World’s longest non-stop flight takes off – but cheapest seat is £1,227

The world’s longest commercial flight sets off on its maiden voyage from Singapore to New York today.

Singapore Airline’s record-breaking route will take off from Changi Airport at 11.35pm (4.35pm UK time), and is scheduled to arrive in Newark’s International Airport in New Jersey 18 hours 25 minutes later, having covered around 9,534 miles.

How much does it cost?

The airline is not offering any economy seats. A premium economy seat is from SGD 2240 return (around £1227).

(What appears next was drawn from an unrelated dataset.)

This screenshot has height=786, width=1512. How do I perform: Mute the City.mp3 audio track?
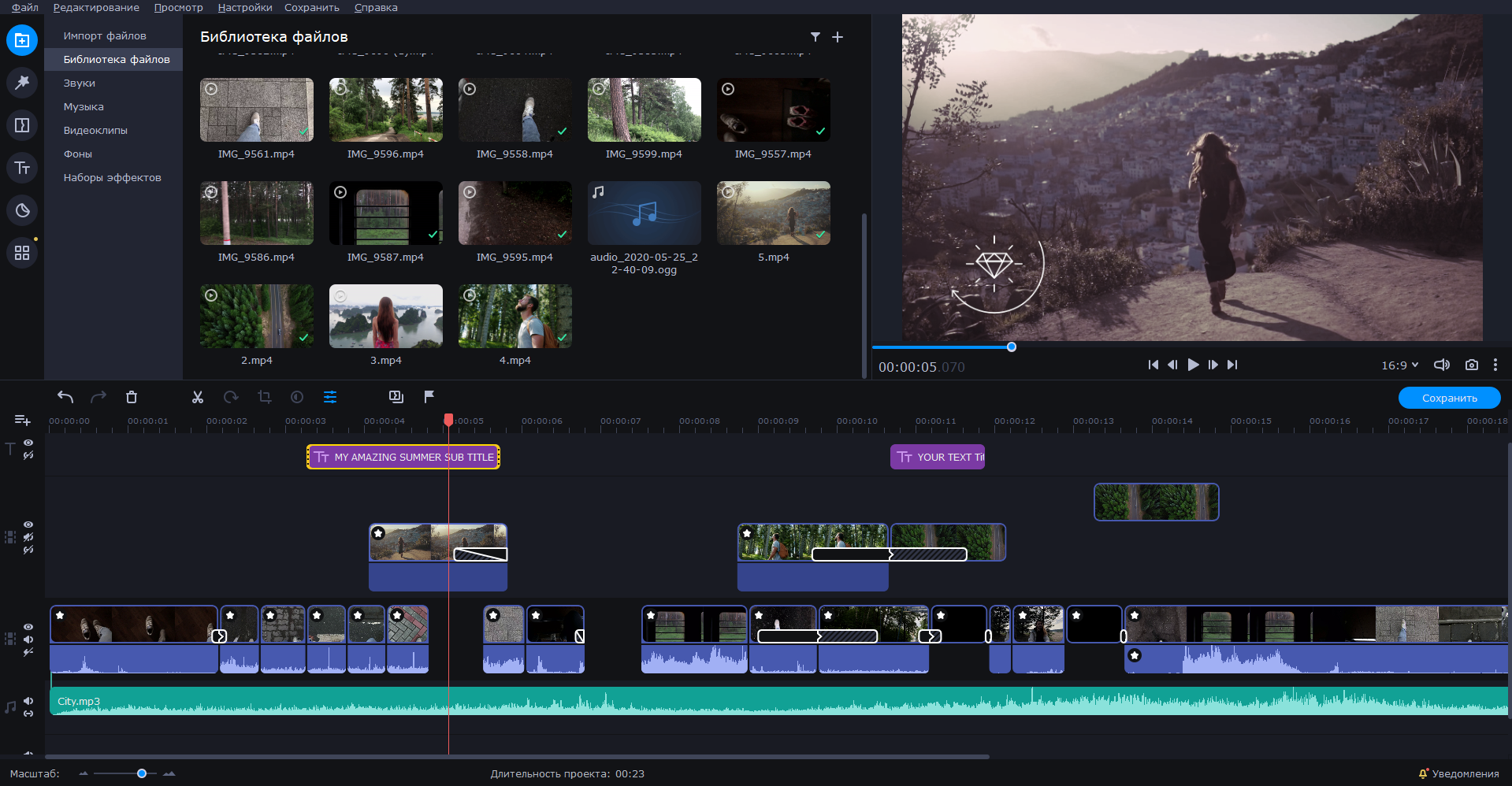coord(28,700)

A return business class ticket is from SGD 6940 (around £3802), which gets you a bed to sleep in, two meals served at at time of your choosing and refreshments in between.

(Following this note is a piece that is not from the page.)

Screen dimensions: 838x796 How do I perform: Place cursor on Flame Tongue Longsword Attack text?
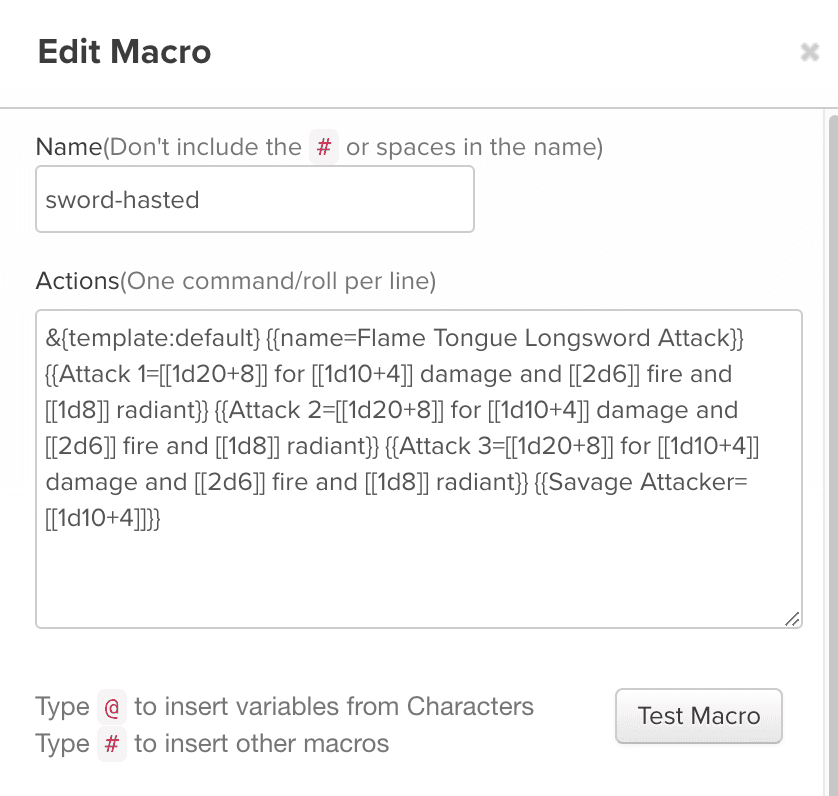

Singapore Airlines said the business class seats on today’s flight had all been taken, but there were “a very limited number” of premium economy seats left.

Why are there no economy seats?

“The thinking behind that is that they are selling a premium product – it’s for the top end of town,” aviation expert Geoffrey Thomas told the BBC.

“This is a route between two massive financial hubs, and so they will fill this plane up with business people, or well-heeled travellers who want the convenience of a non stop flight. It’s also been proven that when carriers introduce a new non-stop route, the traffic on that route increases threefold.”

Mr Thomas will be on today’s inaugural flight and said there would be “a party atmosphere” on board.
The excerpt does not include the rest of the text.